ここは施設から近い――市街地からほんの少し離れたところにある国営公園の中。そして今いる場所から見えるのは、大きく口を開けた洞窟、いわゆるダンジョンだ。
無論、普段施設に軟禁――隔離されてる身としては、こんな夜中にこんな場所にいてはいけない。ダンジョンなんて危険なところなんて尚更だ。バレたら大目玉……仕方ないんだ、誰だって新しい道具を貰ったら試さずにはいられないもの。
「しかし結構人がいるな……夜中でも探索する人が多いのか?」
周囲に何人か人がいるが幸いこちらに気付いている人はいないし、そのまま入口までたどり着けるだろう。
できればこのまま誰にも気付かれずに入りたい。なぜなら……男の俺が夜更けに1人でいたら大変なことになる。
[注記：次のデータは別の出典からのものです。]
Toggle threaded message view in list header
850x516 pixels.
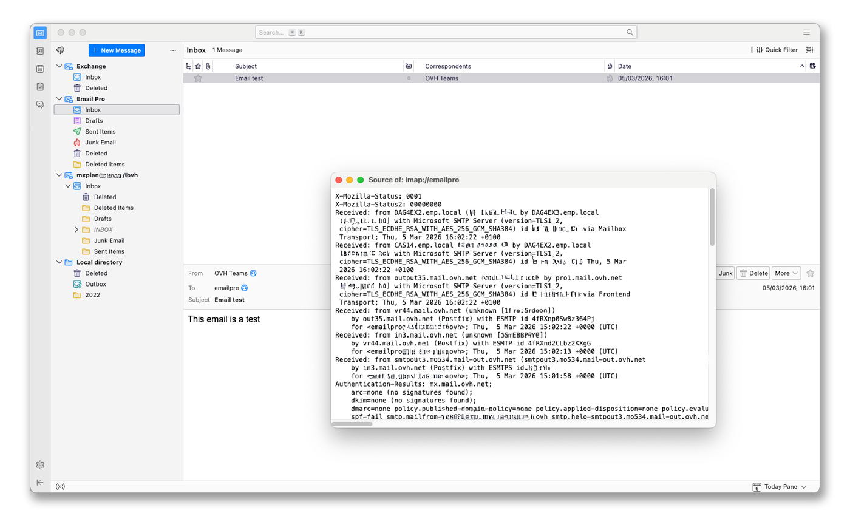tap(188, 66)
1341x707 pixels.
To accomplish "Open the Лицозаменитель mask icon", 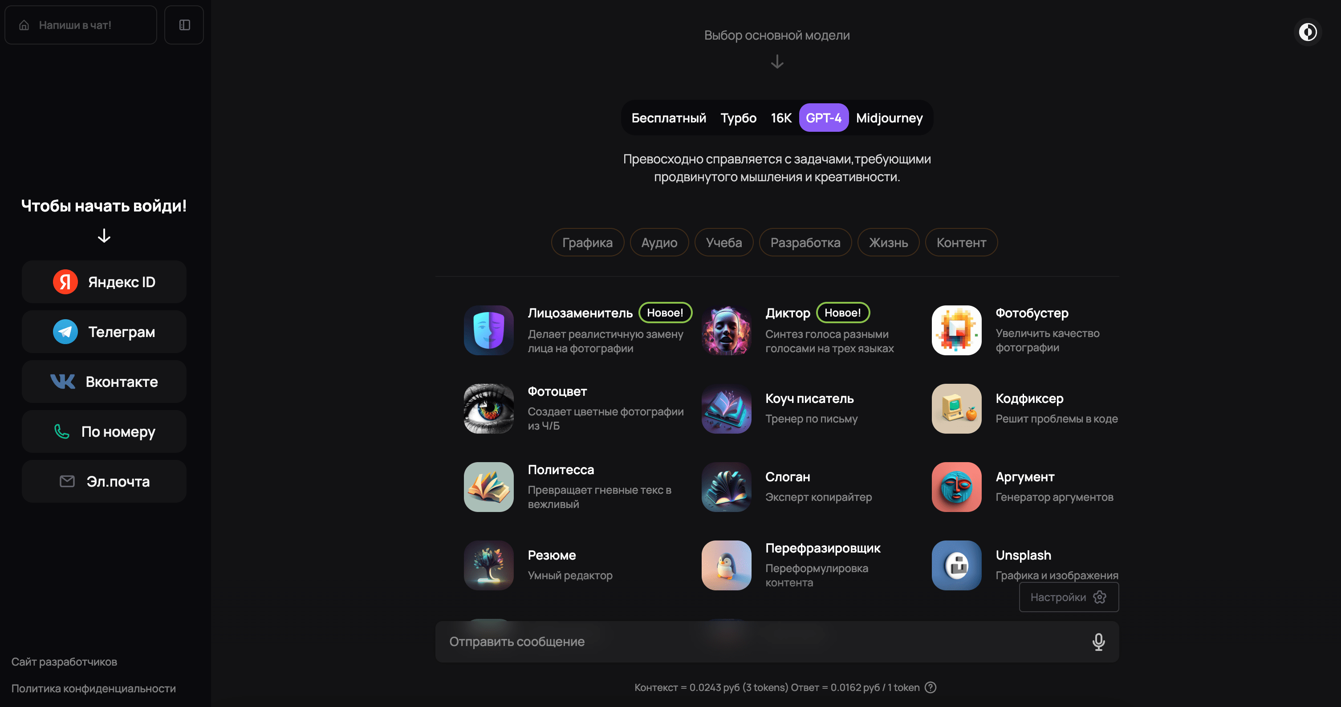I will click(x=488, y=330).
変態なことに。
「しまった、段ボールを持ってくればよかったな……」
それさえあればいくらでも身を隠せたというのに。
今の主な持ち物は、フランから貰った『フランバスター』と自律型AIサポートドローンのランチョン。
こいつらの性能を実践で確かめるために、施設から抜け出してきたのだ!
「さて、まずはうまく潜入できるかだが……」
ここで俺のスニークスキル発動……なんて便利ものは残念ながらない。
ベアトリーチェさんが言っていたように、俺のステータスは戦闘向きではない。パッと見は。
「大丈夫、クセになってんだ。音殺して動くの……」
……。
……。
……。
「ふぅ~……」
どうやら誰にも気付かれずに潜入できた様子。
内部には誰もいない。
「さて、早速起動してみますか!」
言いながらペンギンの股の部分にあるスイッチを押す。なんでこんなとこに作ったんだよ。
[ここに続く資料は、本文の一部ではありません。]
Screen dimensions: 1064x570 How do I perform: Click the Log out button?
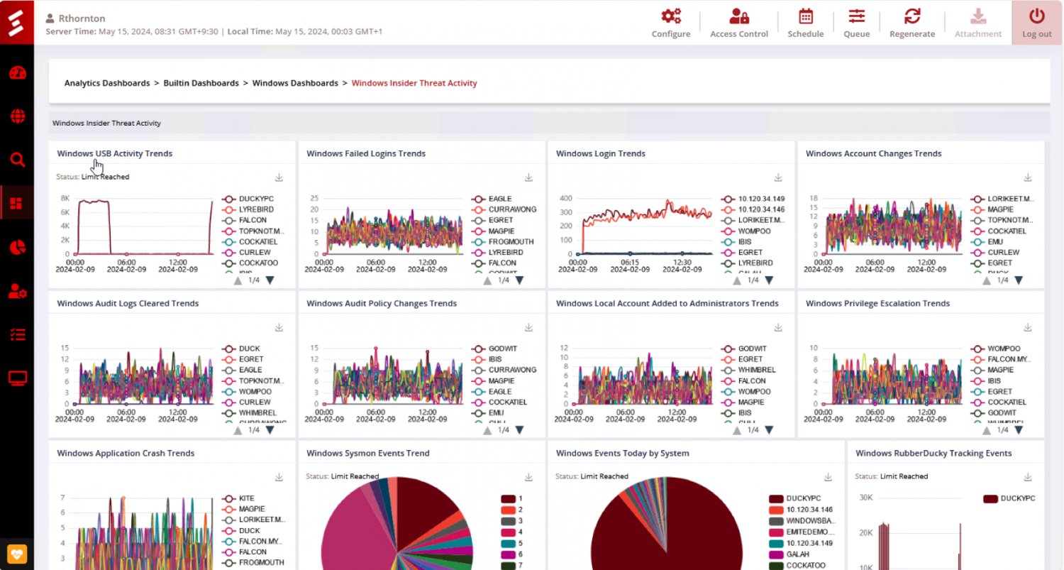pyautogui.click(x=1036, y=22)
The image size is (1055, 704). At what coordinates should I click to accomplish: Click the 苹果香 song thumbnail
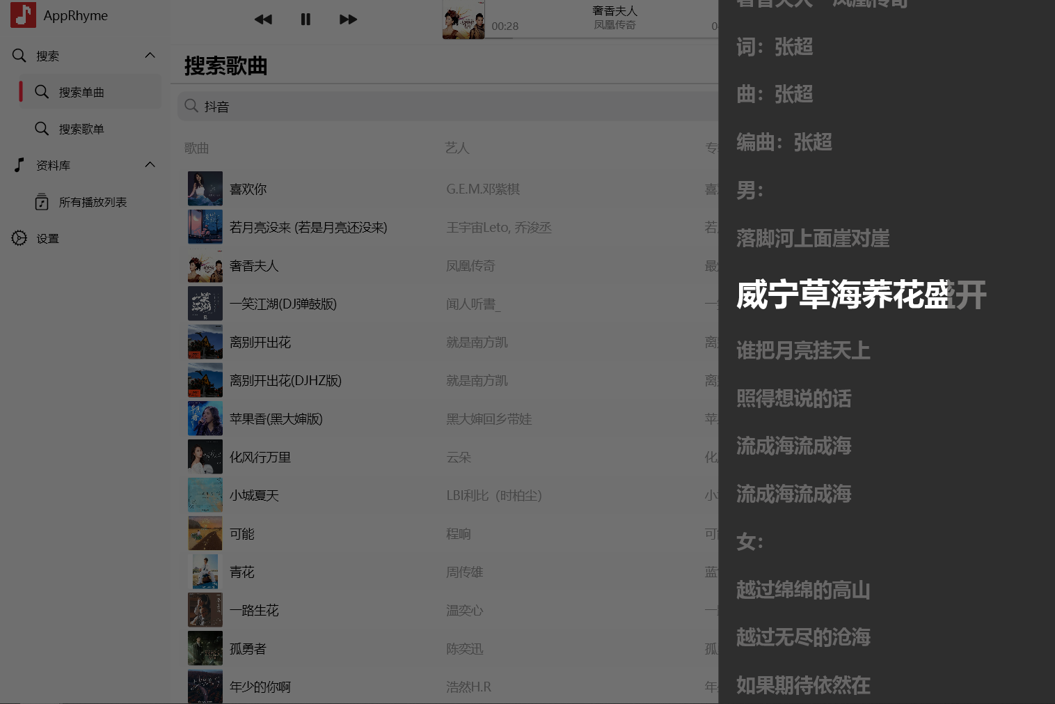tap(205, 418)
「『……ふぁ? お、おはようございますですわ――ペン』」
「おはよう。語尾が渋滞してるけど大丈夫?」
言語モデルがフランチェスカさんなのか知らんけど……寄せるならペンギンか彼女かどっちかだけにした方がいいと思う。
「『こんな夜更けにいかがしましたか? まさかわたくしの声をお聞きしたく――』」
「ダンジョン来たからさ、サポート頼むよ」
AIの癖に、やけに余計な言葉が多いな。いやAIってこんなもんだっけ?
「『……は?』」
「だから、ダンジョンに来たから。ランチョンの性能を知りたいんだ」
「『お、おおおおお待ちくださいませ! まさかお1人でぇぇっ!?』」
「そうだよ。こんな夜中に付き合ってくれる友人もいないし、ましてや先生たちが許すわけ無いだろ?」
施設には俺含めて6人の男がいるが……まぁ、アレらとは気が合わない。
「『り、凜音様の近くのダンジョンと言えば……まさか国営ダンジョンでは!?』」
「ん? よくわからんけど、『平成記念公園』の中にあるダンジョンだよ」
「『Bランクぅぅ! そこは熟練探索者がしっかり準備して行く難易度の高いダンジョンですわぁぁぁ! しかも国が資源として管理している国営ダンジョンですぅぅぅ! 法に触れて――』」
「むむ、やかましいぞ。お忍びなんだから……黙って付いてこい」
「『ひゃい♡』」
全く、最近のAIときたら……語尾も忘れてるぞ!
「で、国営ダンジョンだってことを知ってるってことは、その他の情報もわかるのか?」
「『もちろん、蓄えられた膨大なデータベースにはダンジョンの情報も含まれていますわ――ぺん! ここは先程も言いましたがランクB、ミノタウルス種が巣食うダンジョンですの。魔法はほとんど使ってきませんが、肉弾戦特化していると言われておりとっても危険ですわ――ペン!』」
おお、なかなか便利じゃないか、ランチョン。
ランクBといえばSからEでランク付けされる難易度の上から3番目。試し打ちにはもってこいだ。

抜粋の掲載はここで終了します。